HTML Speech Incubator Group Teleconference -- 28 Apr 2011

<burn> trackbot, start telcon

<trackbot> Date: 28 April 2011

<burn> Scribe: Robert Brown

<burn> ScribeNick: Robert

<burn> Agenda: http://lists.w3.org/Archives/Public/public-xg-htmlspeech/2011Apr/0059.html

F2F logistics

Bjorn: nothing new logistically

Burn: will send revised schedule

updated report draft

<burn> final report draft: http://www.w3.org/2005/Incubator/htmlspeech/live/NOTE-htmlspeech-20110426.html

burn: no new comments

new design decisions

Bjorn: previously only looked at intersection of proposals, is there anything that's in two proposals but not the third. e.g. continuous recognition

Milan: any requirement that we support this?

burn: will add continuous recognition to the list of topics to discuss

Bjorn: only removed it from Google proposal because difficult to do , and may want to do it in a later version

Michael: recapped two scenarios stated by Bjorn: 1) continuous speech; 2) open mic

Bjorn: proposed that we all agree this is a requirement

Milan: we were vague about what the interim events requirement meant, whether it included results

<bringert> burn: satish is trying to join, but zakim says the conference code isn't valid

Burn: [after discussion] proposes Michael adds this as a new requirement (or requirements) to the report

Michael: sure, but will also check to see whether we just need to clarify an existing requirement

Bjorn: this is also a design topic

<satish> burn: will do

Bjorn: Robert is there anything else in the Microsoft proposal that should be considered as a design decision?

Robert: nothing apparent, will review again in coming week

Bjorn: should we start work on a joint proposal then?

Burn: proposes that we now go to the list of issues to discuss and discuss them

Bjorn: more items for discussion from Microsoft proposal
... MS proposal supports multiple grammars, but Google & Mozilla only supports one

Olli: Mozilla proposal allows multiple parallel recognitions, each with its own grammar

MichaelJohnston: can't reference an SLM from SRGS, so multiple grammars are required

Bjorn: proposes topic: Should we support multiple simultaneous grammars?
... proposes topic: which timeout parameters should we have?
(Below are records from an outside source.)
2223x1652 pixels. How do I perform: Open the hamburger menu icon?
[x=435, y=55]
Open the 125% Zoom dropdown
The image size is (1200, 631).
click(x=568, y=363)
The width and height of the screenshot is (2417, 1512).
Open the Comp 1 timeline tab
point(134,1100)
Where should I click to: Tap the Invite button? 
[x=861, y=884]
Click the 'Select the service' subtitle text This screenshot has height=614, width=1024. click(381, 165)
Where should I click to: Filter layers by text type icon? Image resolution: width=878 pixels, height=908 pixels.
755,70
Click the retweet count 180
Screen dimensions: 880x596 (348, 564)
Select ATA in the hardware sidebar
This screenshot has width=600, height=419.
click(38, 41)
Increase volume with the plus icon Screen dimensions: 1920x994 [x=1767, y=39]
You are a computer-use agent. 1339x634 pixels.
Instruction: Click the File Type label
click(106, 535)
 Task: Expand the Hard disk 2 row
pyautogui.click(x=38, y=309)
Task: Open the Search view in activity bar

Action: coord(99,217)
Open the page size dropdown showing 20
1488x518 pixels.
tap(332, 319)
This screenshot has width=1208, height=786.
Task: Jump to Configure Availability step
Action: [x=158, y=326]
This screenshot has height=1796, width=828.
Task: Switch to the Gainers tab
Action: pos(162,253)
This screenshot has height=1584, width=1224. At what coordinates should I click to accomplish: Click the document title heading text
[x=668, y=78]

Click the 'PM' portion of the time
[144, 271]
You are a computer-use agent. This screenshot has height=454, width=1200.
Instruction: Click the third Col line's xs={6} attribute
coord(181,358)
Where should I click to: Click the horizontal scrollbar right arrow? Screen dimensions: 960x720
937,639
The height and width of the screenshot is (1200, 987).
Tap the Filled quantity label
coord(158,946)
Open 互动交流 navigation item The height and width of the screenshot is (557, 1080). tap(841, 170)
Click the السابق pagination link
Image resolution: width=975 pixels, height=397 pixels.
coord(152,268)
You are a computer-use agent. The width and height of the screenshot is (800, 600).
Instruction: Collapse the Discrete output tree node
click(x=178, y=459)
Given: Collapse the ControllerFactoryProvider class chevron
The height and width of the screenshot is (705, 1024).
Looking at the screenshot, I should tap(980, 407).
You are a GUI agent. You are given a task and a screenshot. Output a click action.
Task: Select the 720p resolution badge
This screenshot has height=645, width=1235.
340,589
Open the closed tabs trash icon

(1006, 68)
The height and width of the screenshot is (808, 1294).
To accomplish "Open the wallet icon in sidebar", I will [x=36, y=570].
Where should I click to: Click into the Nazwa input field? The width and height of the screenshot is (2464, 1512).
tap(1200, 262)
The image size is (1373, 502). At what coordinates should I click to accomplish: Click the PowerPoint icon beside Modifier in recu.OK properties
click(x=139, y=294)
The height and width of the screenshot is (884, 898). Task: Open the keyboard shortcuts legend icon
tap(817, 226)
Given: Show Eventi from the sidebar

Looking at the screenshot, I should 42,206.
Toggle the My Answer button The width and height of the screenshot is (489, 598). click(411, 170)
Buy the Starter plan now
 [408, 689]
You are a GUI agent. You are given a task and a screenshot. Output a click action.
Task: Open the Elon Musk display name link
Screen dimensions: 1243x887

<smaug_> yeah, Mozilla proposal should have some timouts

<smaug_> timeouts

Bjorn: emulating speech input is a requirement, but it's only present in the Microsoft proposal

Michael: proposes topic: some way for the application to provide feedback information to the recognizer

Bjorn: does anybody disagree that this is a requirement we agree on?

Burn: proposes requirement: "it must be possible for the application author to provide feedback on the recognition result"

Debbie: need to discuss the result format

Michael: seems like general agreement on EMMA, with notion of other formats available

Olli: EMMA as a DOM document? Or as a JSON object?

MichaelJohnston: multimodal working group has been discussing JSON representations of EMMA
... there are some issues, such as losing element/attribute distinction
... straight translation to JSON is a little ugly

Michael: existing proposals include simple representations as alternatives to EMMA

MichaelJohnston: For more nuanced things, let's not reinvent solutions to the problems EMMA already solves

Milan: would rather not have EMMA mean XML, since that implies the app needs a parser

Debbie: sounds like we agree on EMMA, but need to discuss how its represented, simplified formats, etc

Milan: a good idea to agree that an EMMA result available through a DOM object is a baseline agreement

Bjorn: it's okay to provide the EMMA DOM, but we should also have the simple access mechanism that all three proposals have

Burn: would rather have XML or JSON, but not the DOM

Michael: if you have XML, you can feed it into the DOM

Burn: it's a minor objection, if everybody else agrees on the DOM, I'm okay with that

Bjorn: maybe just provide both

MichaelJohnston: EMMA will also help with more sophisticated multimodal apps, for example using ink. The DOM will be more convenient to work with.

Burn: proposed agreement: "both DOM and XML text representations of EMMA must be provided"
... haven't necessarily agreed that that is all

Bjorn: we already appear to agree, based on proposals: "recognition results must also be available in the javascript objects where the result is a list of recognition result items containing utterance, confidence and interpretation."

Michael: may need to be tweaked to accommodate continuous recognition

Burn: add "at least" to Bjorn's proposed requirement
... added a statement "note that this will need to be adjusted based on any decision regarding support for continuous recognition"

Milan: would like to add a discussion topic around generic parameters to the recognition engine

Burn: related to existing topic on the list, but will add

Milan: also need to agree on standard parameters, such as speed-vs-accuracy

Burn: will generalize the timeouts discussion to include other parameters

MichaelJohnston: which parameters should be expressed in the javascript API, and what can go in the URI? What sorts of conflicts could occur?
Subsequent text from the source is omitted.